ChatGPT first announced its advanced Voice Mode back in May during its Spring Update, and it’s been rather quiet on the rollout. But in a new post on X (formerly Twitter), OpenAI has delivered an update on the situation, indicating when it will finally become available more broadly.
According to the announcement, an official rollout won’t happen until “this fall,” clarifying that “exact timelines depend on meeting our high safety and reliability bar.”
A smaller alpha release, however, will come in late July. The post admits that it’s coming a bit late, stating: “We had planned to start rolling this out in alpha to a small group of ChatGPT Plus users in late June, but need one more month to reach our bar to launch.”
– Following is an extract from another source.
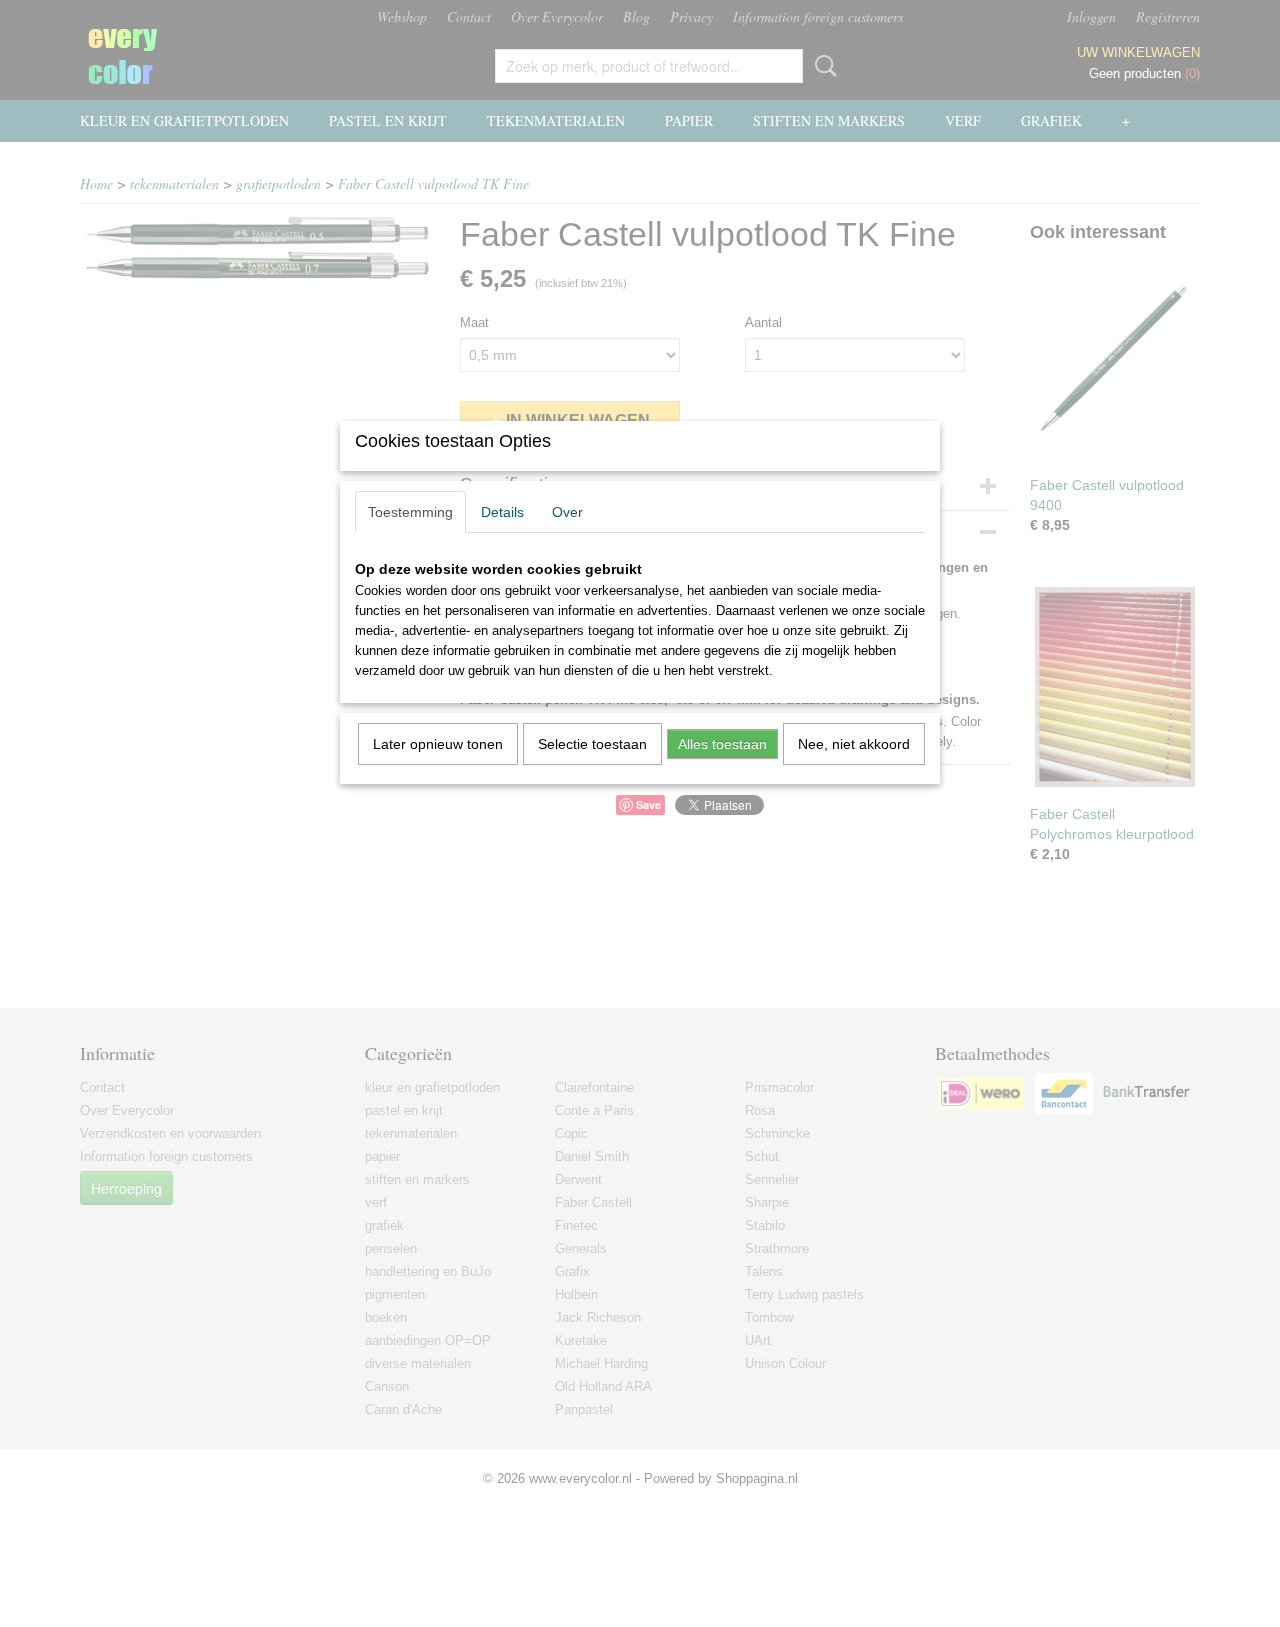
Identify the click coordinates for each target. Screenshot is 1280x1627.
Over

We're sharing an update on the advanced Voice Mode we demoed during our Spring Update, which we remain very excited about:
We had planned to start rolling this out in alpha to a small group of ChatGPT Plus users in late June, but need one more month to reach our bar to launch.…
— OpenAI (@OpenAI) June 25, 2024
Some will be disappointed to hear that the delay is official, especially since it was supposed to roll out “in the coming weeks,” as was stated in May. One X user was upset that OpenAI teased people into signing up for the paid ChatGPT Plus subscription, despite the fact that it’s taken months to roll out the feature. Even so, an official acknowledgment is always appreciated for those desperately waiting.
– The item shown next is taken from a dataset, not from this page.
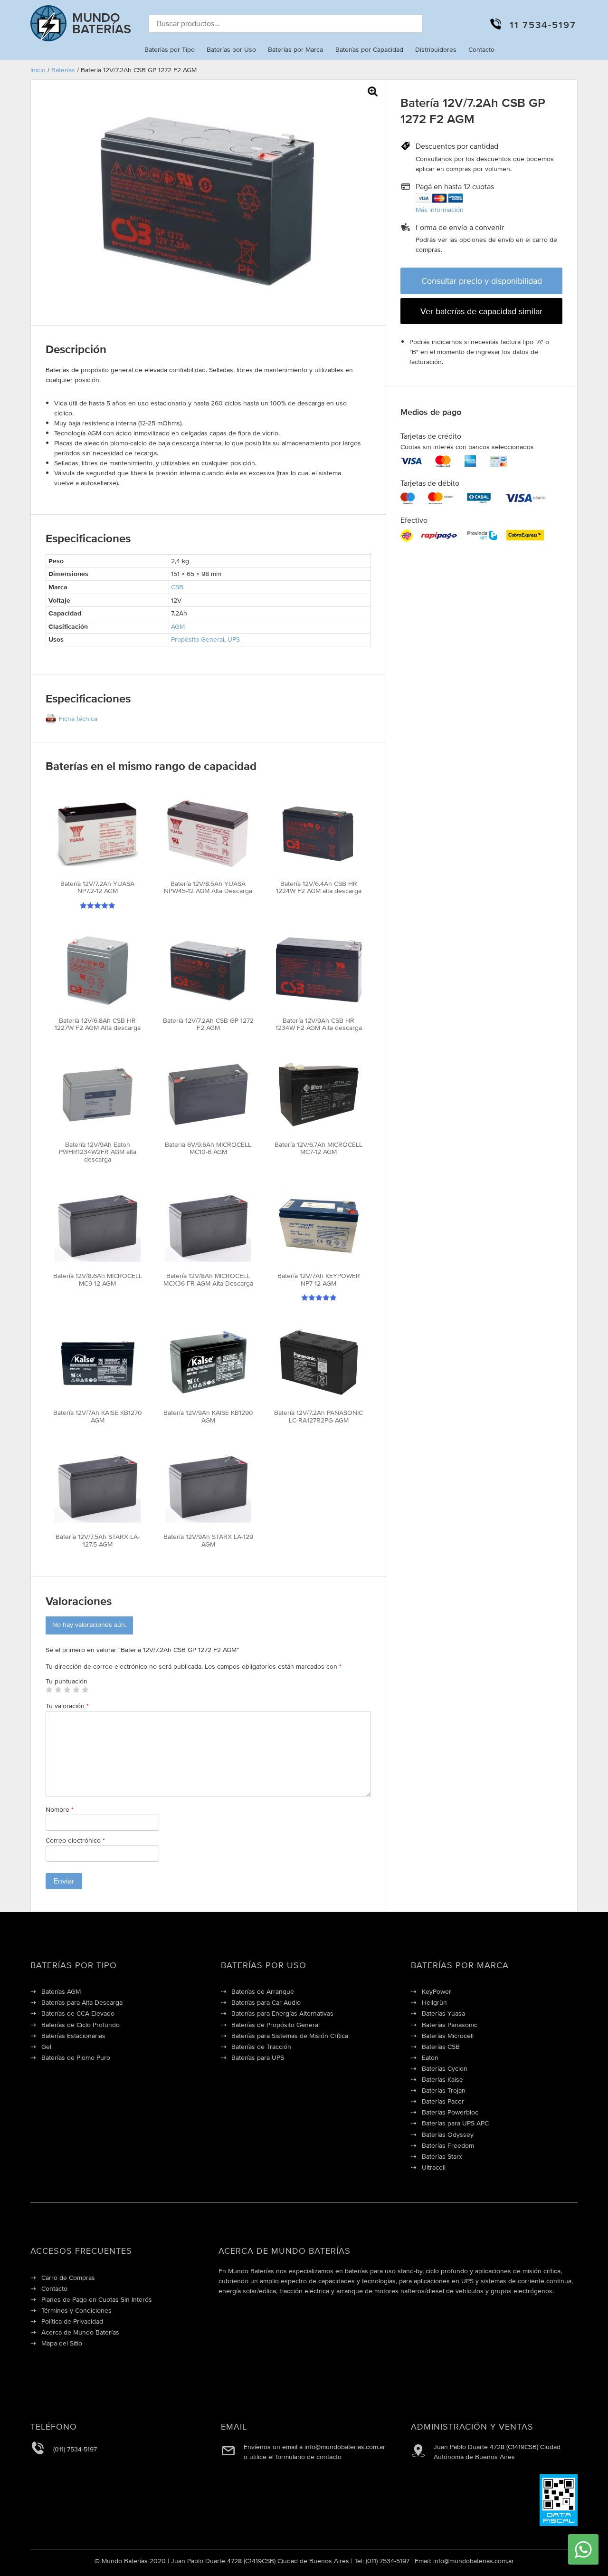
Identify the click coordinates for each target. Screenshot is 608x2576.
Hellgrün (434, 2002)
In the meantime, the post specifies that OpenAI is continuing to make improvements to the overall system: “For example, we’re improving the model’s ability to detect and refuse certain content. We’re also working on improving the user experience and preparing our infrastructure to scale to millions while maintaining real-time responses. We are also working on rolling out the new video and screen sharing capabilities we demoed separately, and will keep you posted on that timeline.”
The advanced Voice Mode made quite an impression when it was revealed in May, showcasing a latency-free, human-like response time — complete with emotions such as laughing. The demo even allowed the user to cut the AI off mid-sentence, while retaining continuity in the conversation.